With this joy, however, is there not mingled a certain lurking jealousy, a selfish fear and sadness, as if all these great things which the Almighty has done for His Handmaid raised her higher and higher above us and removed her farther out of our sight ? How can she, the pure and sinless Virgin, look with love and interest on us, who are so sinful ? But she can. The tenderest and most compassionate Heart of all is His who is immaculate and impeccable, not by grace only but by nature ; and next to the Heart of Jesus the kindest and tenderest and most merciful of hearts is the Immaculate Heart of Mary.
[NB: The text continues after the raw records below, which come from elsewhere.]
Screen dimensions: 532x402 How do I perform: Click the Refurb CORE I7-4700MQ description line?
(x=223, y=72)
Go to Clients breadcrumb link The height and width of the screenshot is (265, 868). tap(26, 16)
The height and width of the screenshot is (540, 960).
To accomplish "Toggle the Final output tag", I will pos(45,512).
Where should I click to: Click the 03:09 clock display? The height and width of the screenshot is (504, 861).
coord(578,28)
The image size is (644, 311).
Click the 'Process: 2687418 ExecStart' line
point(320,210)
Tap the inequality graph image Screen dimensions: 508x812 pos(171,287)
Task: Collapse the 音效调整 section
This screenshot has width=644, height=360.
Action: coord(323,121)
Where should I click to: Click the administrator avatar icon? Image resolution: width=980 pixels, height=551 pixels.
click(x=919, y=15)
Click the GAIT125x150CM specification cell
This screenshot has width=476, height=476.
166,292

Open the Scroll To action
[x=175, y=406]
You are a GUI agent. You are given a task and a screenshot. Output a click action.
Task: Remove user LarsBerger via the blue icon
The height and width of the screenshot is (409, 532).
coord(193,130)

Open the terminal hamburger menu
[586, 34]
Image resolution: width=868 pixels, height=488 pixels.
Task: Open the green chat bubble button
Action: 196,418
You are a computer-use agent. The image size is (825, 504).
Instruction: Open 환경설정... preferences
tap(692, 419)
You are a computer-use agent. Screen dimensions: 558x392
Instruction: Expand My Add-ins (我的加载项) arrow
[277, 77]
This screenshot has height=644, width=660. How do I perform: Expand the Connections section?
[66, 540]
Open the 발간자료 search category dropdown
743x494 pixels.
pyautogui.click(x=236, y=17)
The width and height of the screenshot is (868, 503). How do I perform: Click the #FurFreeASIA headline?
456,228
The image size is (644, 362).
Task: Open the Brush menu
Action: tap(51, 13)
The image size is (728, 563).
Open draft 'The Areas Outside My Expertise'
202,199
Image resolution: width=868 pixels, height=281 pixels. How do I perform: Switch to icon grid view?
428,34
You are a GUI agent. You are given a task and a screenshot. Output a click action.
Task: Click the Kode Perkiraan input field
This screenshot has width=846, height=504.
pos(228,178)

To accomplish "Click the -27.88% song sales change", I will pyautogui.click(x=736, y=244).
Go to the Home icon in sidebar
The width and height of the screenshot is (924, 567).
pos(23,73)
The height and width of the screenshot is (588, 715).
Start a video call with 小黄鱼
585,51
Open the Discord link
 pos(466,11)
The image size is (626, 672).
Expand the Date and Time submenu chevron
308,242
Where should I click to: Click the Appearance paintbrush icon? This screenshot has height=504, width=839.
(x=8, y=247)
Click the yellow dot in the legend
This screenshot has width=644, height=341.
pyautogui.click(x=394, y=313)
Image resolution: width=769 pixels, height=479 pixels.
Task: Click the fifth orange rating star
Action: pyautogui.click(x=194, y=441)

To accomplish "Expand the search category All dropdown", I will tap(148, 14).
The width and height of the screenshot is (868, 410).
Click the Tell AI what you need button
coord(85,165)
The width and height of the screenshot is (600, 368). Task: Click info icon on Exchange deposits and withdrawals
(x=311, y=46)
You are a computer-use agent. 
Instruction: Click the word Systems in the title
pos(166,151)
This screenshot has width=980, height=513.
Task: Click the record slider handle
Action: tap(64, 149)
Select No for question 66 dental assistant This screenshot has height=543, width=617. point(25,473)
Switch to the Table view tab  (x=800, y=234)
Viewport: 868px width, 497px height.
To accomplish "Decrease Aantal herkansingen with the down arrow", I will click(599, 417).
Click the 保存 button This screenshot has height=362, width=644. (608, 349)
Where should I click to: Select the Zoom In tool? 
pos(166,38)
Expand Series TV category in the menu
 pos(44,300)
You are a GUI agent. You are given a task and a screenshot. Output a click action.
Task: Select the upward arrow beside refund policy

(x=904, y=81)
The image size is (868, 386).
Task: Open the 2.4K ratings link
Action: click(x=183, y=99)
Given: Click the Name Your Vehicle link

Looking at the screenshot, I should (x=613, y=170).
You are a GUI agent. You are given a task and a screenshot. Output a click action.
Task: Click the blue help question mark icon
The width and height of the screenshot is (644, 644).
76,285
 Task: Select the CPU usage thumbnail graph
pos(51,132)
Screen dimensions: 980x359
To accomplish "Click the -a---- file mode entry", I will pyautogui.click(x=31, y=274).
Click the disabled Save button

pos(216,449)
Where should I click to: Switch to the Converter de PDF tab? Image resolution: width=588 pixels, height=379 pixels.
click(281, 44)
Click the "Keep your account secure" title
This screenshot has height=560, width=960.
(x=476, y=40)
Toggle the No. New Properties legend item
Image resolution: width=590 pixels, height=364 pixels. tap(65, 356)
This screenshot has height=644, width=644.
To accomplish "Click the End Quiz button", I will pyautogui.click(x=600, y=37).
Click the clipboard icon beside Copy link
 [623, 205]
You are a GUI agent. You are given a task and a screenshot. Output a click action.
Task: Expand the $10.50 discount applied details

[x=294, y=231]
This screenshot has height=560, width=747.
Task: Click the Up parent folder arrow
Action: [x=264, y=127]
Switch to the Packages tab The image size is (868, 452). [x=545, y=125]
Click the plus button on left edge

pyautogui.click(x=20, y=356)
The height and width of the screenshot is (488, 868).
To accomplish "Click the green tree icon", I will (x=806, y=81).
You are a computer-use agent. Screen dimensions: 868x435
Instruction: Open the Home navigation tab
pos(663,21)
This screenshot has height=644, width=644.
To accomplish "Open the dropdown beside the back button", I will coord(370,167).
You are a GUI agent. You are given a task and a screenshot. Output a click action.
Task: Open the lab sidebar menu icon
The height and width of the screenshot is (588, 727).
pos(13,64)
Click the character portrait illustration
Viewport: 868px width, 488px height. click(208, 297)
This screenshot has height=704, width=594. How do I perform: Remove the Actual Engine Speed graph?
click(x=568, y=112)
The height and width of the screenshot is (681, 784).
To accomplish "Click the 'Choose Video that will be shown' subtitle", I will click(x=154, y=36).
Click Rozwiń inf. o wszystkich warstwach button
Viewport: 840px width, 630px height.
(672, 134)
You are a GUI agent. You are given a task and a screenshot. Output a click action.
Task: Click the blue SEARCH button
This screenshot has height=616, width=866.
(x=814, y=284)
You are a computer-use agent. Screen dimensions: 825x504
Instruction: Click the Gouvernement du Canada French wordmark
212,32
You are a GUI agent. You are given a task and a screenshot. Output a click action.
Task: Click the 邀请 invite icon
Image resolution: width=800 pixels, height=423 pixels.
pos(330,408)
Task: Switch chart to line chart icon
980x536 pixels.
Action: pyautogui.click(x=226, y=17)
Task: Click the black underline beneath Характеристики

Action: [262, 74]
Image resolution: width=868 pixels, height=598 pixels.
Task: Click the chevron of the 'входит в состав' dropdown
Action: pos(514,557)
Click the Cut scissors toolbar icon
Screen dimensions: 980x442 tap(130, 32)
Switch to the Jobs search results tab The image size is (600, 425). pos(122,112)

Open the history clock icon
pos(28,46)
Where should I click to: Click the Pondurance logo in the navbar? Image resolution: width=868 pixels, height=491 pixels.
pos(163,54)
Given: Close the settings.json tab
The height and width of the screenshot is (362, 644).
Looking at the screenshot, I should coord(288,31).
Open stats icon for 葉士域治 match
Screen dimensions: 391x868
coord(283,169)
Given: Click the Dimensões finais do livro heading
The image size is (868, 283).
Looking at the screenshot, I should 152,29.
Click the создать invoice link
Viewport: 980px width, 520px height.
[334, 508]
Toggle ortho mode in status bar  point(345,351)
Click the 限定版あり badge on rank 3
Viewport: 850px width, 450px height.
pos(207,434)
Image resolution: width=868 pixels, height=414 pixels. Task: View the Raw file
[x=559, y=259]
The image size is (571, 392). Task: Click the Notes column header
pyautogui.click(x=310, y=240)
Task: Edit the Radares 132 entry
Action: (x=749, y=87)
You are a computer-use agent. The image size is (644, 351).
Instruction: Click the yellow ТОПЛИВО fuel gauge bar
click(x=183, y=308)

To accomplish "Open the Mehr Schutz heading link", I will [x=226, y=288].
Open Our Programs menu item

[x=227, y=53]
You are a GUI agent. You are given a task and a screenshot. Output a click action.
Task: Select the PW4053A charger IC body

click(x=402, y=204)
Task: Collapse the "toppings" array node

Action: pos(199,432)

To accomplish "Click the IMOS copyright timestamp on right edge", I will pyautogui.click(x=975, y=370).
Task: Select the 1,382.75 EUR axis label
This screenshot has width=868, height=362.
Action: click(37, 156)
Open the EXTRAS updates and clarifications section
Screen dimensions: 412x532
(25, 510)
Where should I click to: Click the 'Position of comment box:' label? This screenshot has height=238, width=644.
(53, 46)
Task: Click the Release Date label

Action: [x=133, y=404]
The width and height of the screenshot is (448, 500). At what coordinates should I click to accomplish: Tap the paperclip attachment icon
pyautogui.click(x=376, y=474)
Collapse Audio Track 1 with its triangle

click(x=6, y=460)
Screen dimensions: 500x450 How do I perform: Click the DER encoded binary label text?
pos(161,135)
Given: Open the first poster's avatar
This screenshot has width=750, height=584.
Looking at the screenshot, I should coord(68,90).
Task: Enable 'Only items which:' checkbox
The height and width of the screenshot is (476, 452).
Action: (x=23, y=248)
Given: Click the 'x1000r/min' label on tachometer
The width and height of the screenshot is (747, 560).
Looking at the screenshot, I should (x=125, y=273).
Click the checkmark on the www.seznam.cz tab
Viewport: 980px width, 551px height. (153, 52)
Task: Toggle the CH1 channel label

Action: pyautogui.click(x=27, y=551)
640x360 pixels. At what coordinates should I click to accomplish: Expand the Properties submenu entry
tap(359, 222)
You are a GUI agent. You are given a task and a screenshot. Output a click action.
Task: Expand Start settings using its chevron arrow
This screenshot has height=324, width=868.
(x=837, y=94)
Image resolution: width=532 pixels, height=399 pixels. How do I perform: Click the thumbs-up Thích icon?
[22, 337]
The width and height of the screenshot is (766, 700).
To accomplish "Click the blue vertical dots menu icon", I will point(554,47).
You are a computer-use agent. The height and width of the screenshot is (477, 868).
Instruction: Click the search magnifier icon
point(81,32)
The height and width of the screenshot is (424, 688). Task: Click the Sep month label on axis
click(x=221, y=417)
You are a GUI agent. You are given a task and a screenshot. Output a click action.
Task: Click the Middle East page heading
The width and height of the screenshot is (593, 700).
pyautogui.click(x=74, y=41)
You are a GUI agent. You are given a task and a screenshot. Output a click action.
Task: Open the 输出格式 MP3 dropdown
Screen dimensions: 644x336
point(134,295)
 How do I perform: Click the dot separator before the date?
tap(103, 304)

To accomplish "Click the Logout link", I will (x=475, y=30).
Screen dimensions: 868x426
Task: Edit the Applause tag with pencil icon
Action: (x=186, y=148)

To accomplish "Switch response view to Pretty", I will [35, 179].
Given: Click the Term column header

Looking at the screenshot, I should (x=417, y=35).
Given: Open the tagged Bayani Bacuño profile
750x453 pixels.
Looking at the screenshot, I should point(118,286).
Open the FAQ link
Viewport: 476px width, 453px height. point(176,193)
In one of the exquisitely beautiful "Discourses to Mixed Congregations,'' which was John Henry Newman's first publication after his reception into the Church, these words occur : " It is the boast of the Catholic religion that it has the gift of making the young heart chaste ; and why is this," he asks, "but because she gives us Jesus for our food and Mary for our nursing Mother ? " Not by the young heart alone are these purifying influences needed. Hearts may remain youthful to the end in many things, good as well as evil; and hearts both young and old require to be screened against the glare of temptation and against the bewitchment of vanity—screened by the very thought of the Blessed Virgin Mary, by her prayers and patronage, and by the holy moonlight of her smile.

Yes, the mere thought of Mary's Immaculate Heart helps her poor children down below on earth to keep their hearts pure amidst the temptations and allurements of this life. Abiding habitually in her sweet and gentle presence, we learn of her to be pure of heart, as we learn of her Divine Son to be meek and humble of heart. There are, thank God, many even on earth whose presence thus purifies the very air they breathe and makes vile, earthly thoughts impossible while they are near. So in a transcendent degree with the Mother of Purity, Her of the Immaculate Heart, " the mother of fair love, of fear, of knowledge and of holy hope."

There was a good French boy many years ago, Albert de Dainville, who received as a birthday present a handsomely illustrated volume. His mother and he, turning over the pages, found that many of the pictures were unfit for Christian eyes, and they determined to destroy the book, gorgeous as was its exterior. That night after they had retired to their rooms, the lady heard her son calling her to his bedside. "Those horrid pictures are haunting me still, mother. Sit here beside me and let me hold you by the hand till I fall asleep. " Every careful and pious mother, Like this good French lady, resembles in her measure the Mother who was bequeathed to us all from the Cross; and so this simple incident has its counterpart in the life of many a child of Mary ; and we are all of us—young and old, men and women, married and single—we are all of us children of Mary.  Just in the same manner when assailed by temptation—evil thoughts or evil memories, or evil desires or dangerous company, or any other of the perils of life—we must fly to the Most Pure Heart of Mary, we must summon our Blessed Mother to our aid, imploring her to stay with us and not to let us part from her till we are safe, till all danger is past; and that will not be till life itself is past, till Mary has watched over us to the end, and we (with the names of Jesus and Mary and Joseph on our lips) have fallen asleep in peace to wake up with joy at the feet of our Immaculate Mother in heaven.